Investment manager Jim Chanos is shorting Irish drugmaker Mallinckrodt and US pharmacy-benefit manager Express Scripts Holding as scrutiny increases over excessive drug pricing.
A “murky alliance” between the companies has led to “performance-enhancing drug prices” that may not be sustainable, Mr Chanos, the founder of Kynikos Associates, said in a presentation Thursday at the SkyBridge Alternatives Conference in Las Vegas.
“Growing scrutiny threatens both specialty drug manufacturers, such as Mallinckrodt, as well as [pharmacy benefit managers]” like Express Scripts, Mr Chanos said in the presentation.

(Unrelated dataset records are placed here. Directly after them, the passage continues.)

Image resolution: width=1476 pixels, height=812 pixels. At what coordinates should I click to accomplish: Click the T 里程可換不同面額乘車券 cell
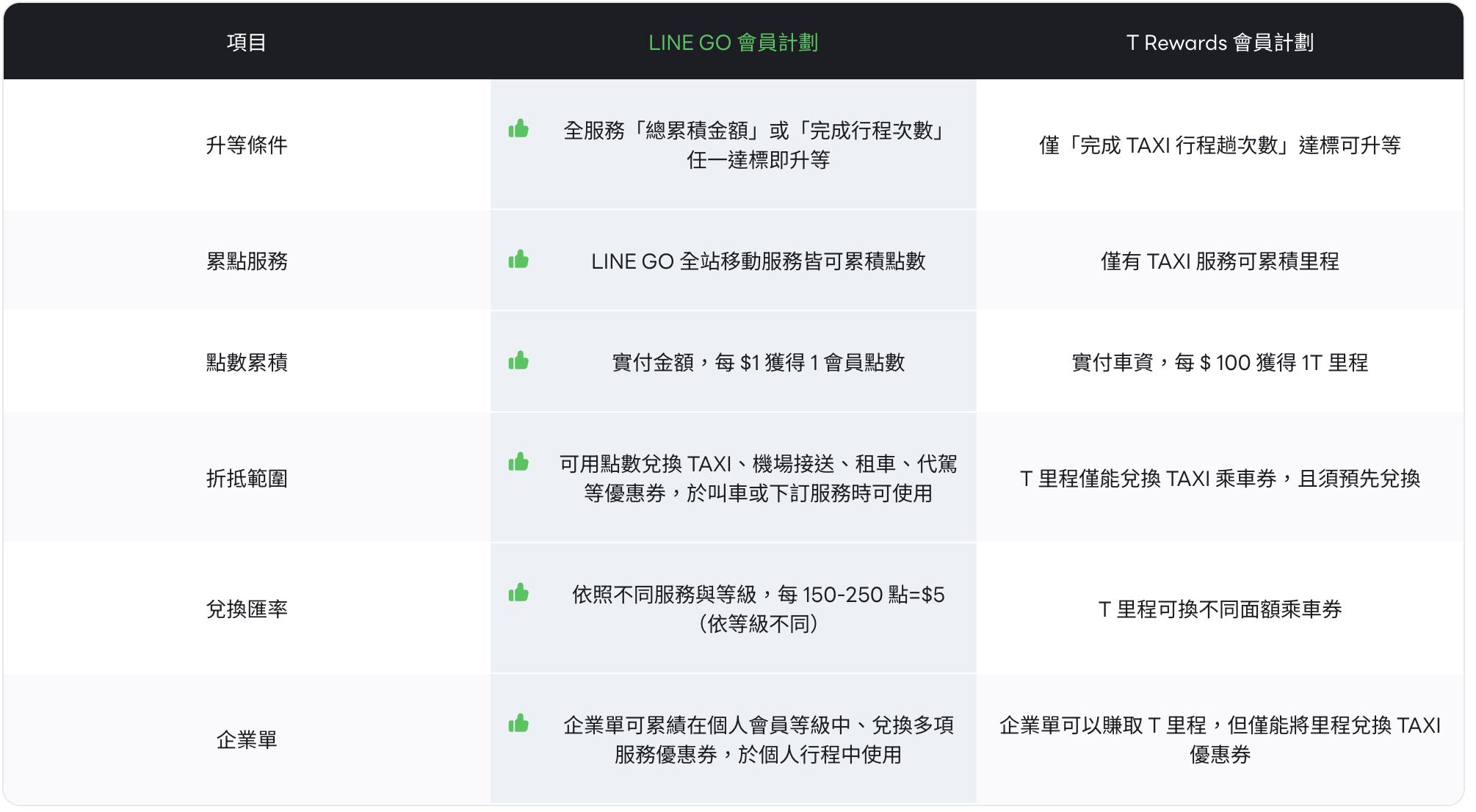tap(1220, 609)
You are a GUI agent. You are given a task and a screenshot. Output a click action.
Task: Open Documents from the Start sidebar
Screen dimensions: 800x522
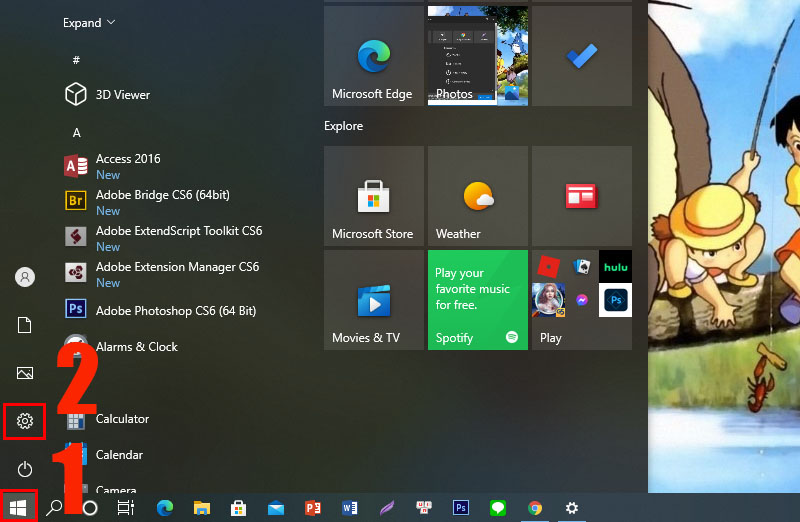point(25,325)
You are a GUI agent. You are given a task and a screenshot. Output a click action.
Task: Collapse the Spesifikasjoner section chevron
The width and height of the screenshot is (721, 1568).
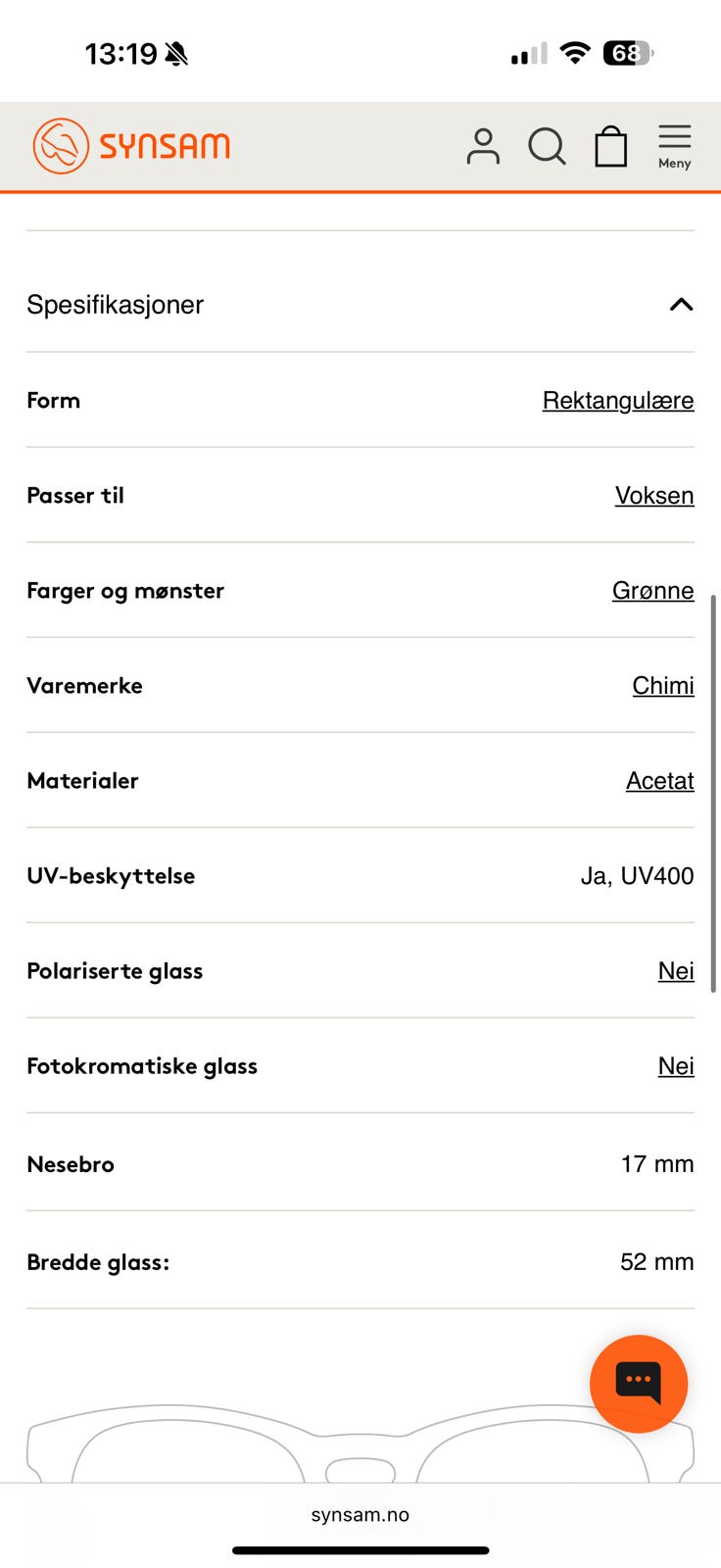[681, 305]
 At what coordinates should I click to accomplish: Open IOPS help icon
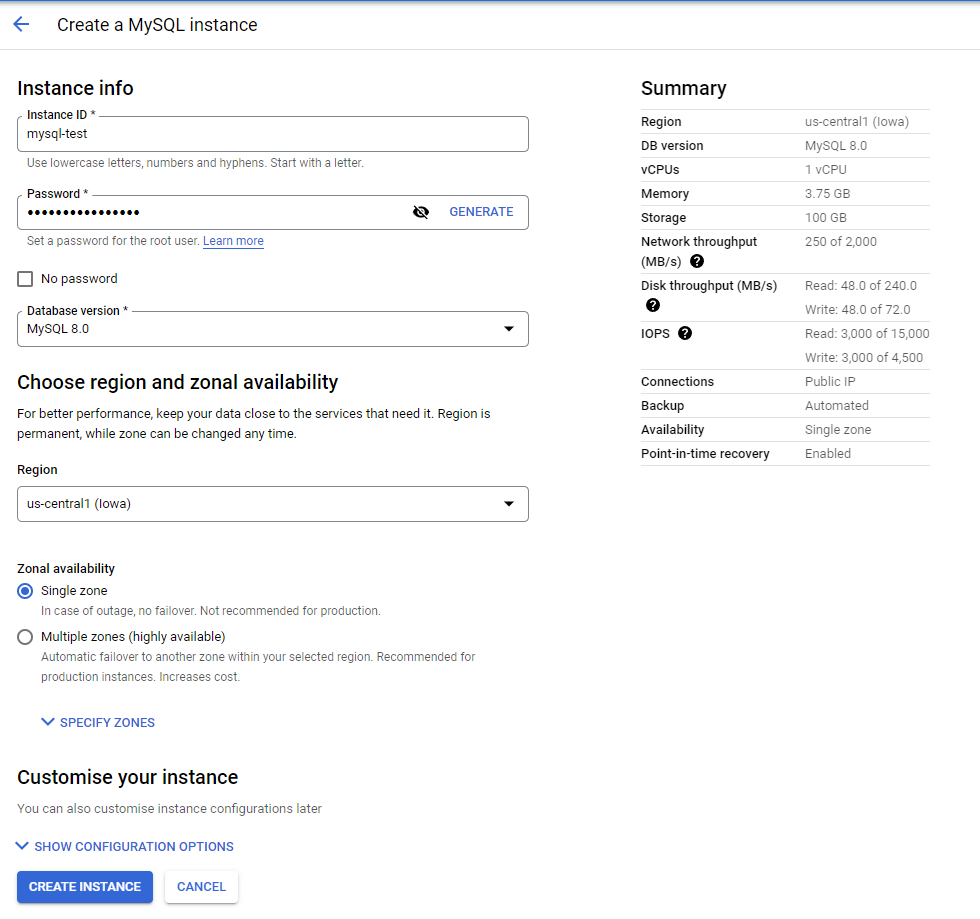(x=685, y=333)
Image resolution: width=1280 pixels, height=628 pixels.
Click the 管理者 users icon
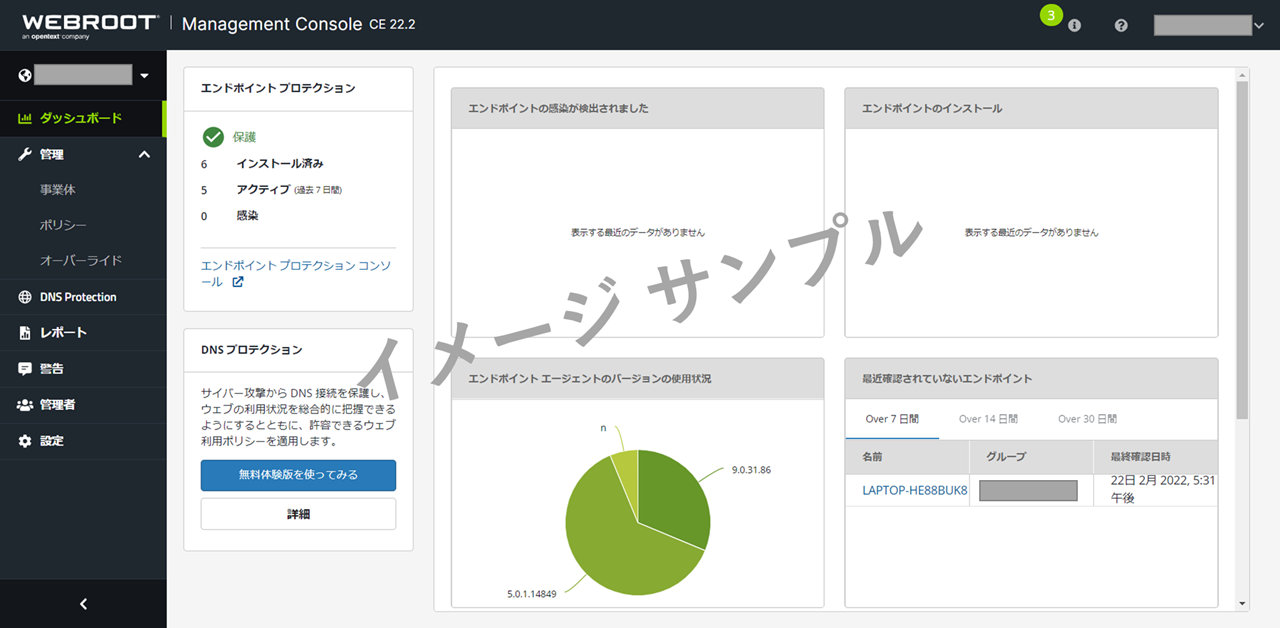point(25,405)
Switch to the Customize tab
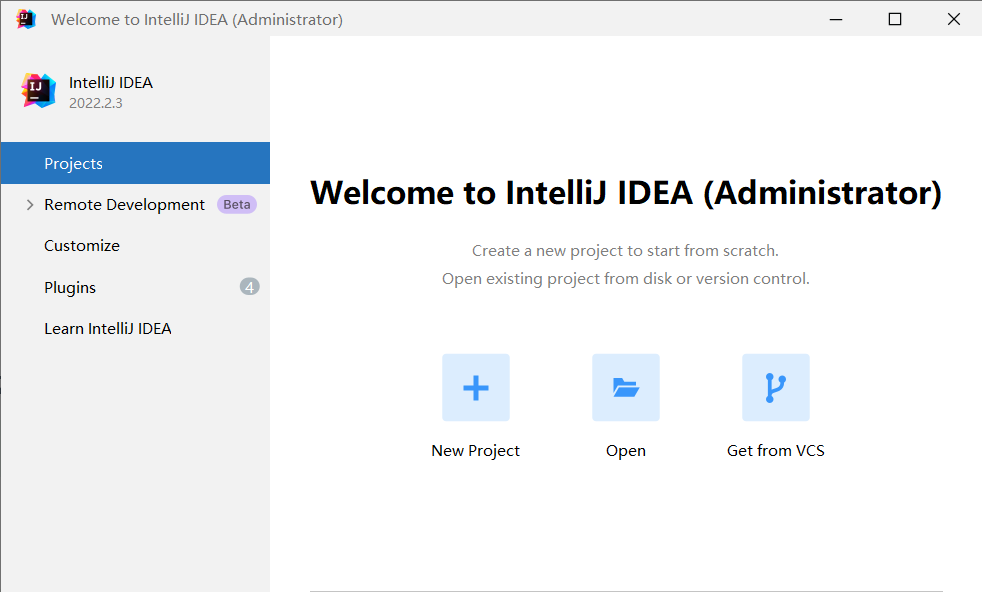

About a third of Mallinckrodt's sales last year came from HP Acthar Gel, a drug for autoimmune and rare diseases that has come under scrutiny for its high price and effectiveness.
Express Scripts drives the volume of Acthar sold through its patient assistance programmes and plays a role in reimbursement for the drug.
“Acthar is the epitome of excessive drug prices,” Mr Chanos said in the slide presentation at the conference, noting that the list price has increased “exponentially” to over $35,000 a vial from $40 in 2001.
In an interview with Bloomberg TV on Thursday, Mr Chanos said he expects Congress will call for a review of Mallinckrodt pricing at some point. Asked to put a value on the company, Mr Chanos said: “We think it is zero.”
Acthar is the most “egregiously” overpriced drug in the United States, he said, adding that he expects it will be replaced by generics in 10 years or that pricing will be lowered.
Mallinckrodt fell 3.5 per cent in New York trading. The shares have dropped 32 per cent in the year through May 17th. Express Scripts slid 0.8 per cent and is down 17 per cent in that period.
The Irish-headquartered drug company said Mr Chanos’ thesis was not based on fact and was misleading. Acthar makes a significant difference in the lives of thousands of very sick patients and while it’s a significant contributor to the company’s overall profitability, it is substantially less than the asserted estimates, the company said.
"We remain very confident in our business model and the value we bring to our clients and patients," said Brian Henry, an Express Scripts spokesman. Mr Henry said that he disagreed with Mr Chanos on several points, including details of the company's patient-assistance programme and how Express Scripts uses limitations on reimbursement for the drug through a prior authorization program.
In making the Mallinckrodt call, Mr Chanos joins Citron Research's Andrew Left and Greenlight Capital's David Einhorn, each of whom has said they have bet against the company.
Mallinckrodt has come under fire from investors and regulators after agreeing to acquire Questcor Pharmaceuticals, which owned the rights to the drug Acthar, in 2014.
The Federal Trade Commission alleged that Questcor illegally boosted the price of the drug by 85,000 per cent and purchased the rights to a cheaper competitor to keep it out of the US market.
In January, Mallinckrodt agreed to pay $100 million and license the drug, which had been sold for less outside the US, for two indications in order to settle the suit.
Express Scripts is in a conflict with one of its biggest customers, health insurer Anthem. Anthem sued the company last year, accusing it of $3 billion in annual overcharges. Express Scripts has said that it will likely lose business after the companies’ contract expires in 2019.
Mr Left has been critical of Mallinckrodt and Express Scripts.
In a January report, his Citron Research called Express Scripts "the John Gotti of the pharmaceutical industry", saying the company extracts more profits in rebates and price concessions than its peers.
Mr Chanos was also in line with Mr Left on a bet against Valeant Pharmaceuticals International, which drained $4 billion from investor Bill Ackman's portfolio.
In other comments, Mr Chanos made at the conference, he said hedge fund fees “are still too high” and that the US House of Representatives ’s healthcare bill rolling back Obamacare is “horrible” and will leave many poor people without coverage.